None of the other justices were present for the event.

PREVIOUSLY, 5:17 PM PT: Judge Amy Coney Barrett won Senate confirmation to the Supreme Court on Monday, moving the high court even farther to the right on the cusp of a presidential election.

Barrett is expected to be sworn in at the White House at a ceremony later in the evening.

The vote was 52-48. All Democrats and independents voted against the nomination, along with Sen. Susan Collins (R-ME).

Just minutes before the vote, the existing members on the court voted 5-3 to block a proposal in Wisconsin that would have extended the deadline for the state to receive ballots for up to six days after the election, as long as they were postmarked by Nov. 3. Now they will have to arrive by Election Day to be counted.

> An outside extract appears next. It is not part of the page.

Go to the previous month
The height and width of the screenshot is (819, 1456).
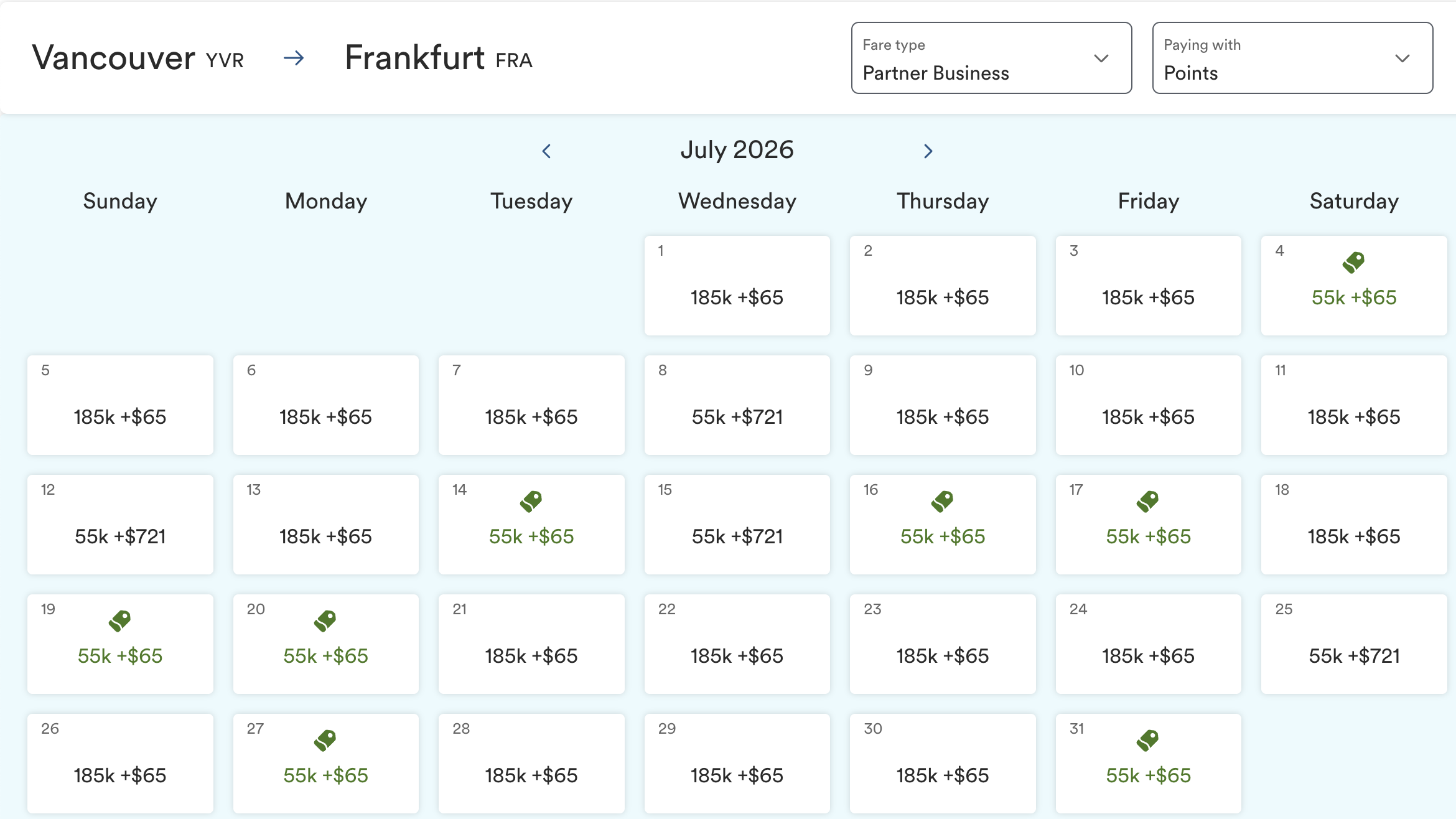click(x=546, y=151)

A conservative in the mold of Justice Antonin Scalia, her mentor, Barrett went through a confirmation hearing refusing to take a firm position on a hotbed of issues, including the fate of the Affordable Care Act, the future of Roe v. Wade and even on same-sex marriage.

Barrett, 48, has been a judge on the Court of Appeals since 2017. Before that, she had a long tenure as a law professor at the University of Notre Dame.

She will succeed Justice Ruth Bader Ginsburg, the leading liberal voice on the court who died on Sept. 18. Barrett is the fifth woman confirmed to the court.

Ginsburg told her granddaughter days before she died that it was her wish that her successor be chosen by the next president. But President Donald Trump and Capitol Hill Republicans went forward with filling the seat anyway, reneging on their 2016 policy that a vacancy should not be filled during a presidential election year.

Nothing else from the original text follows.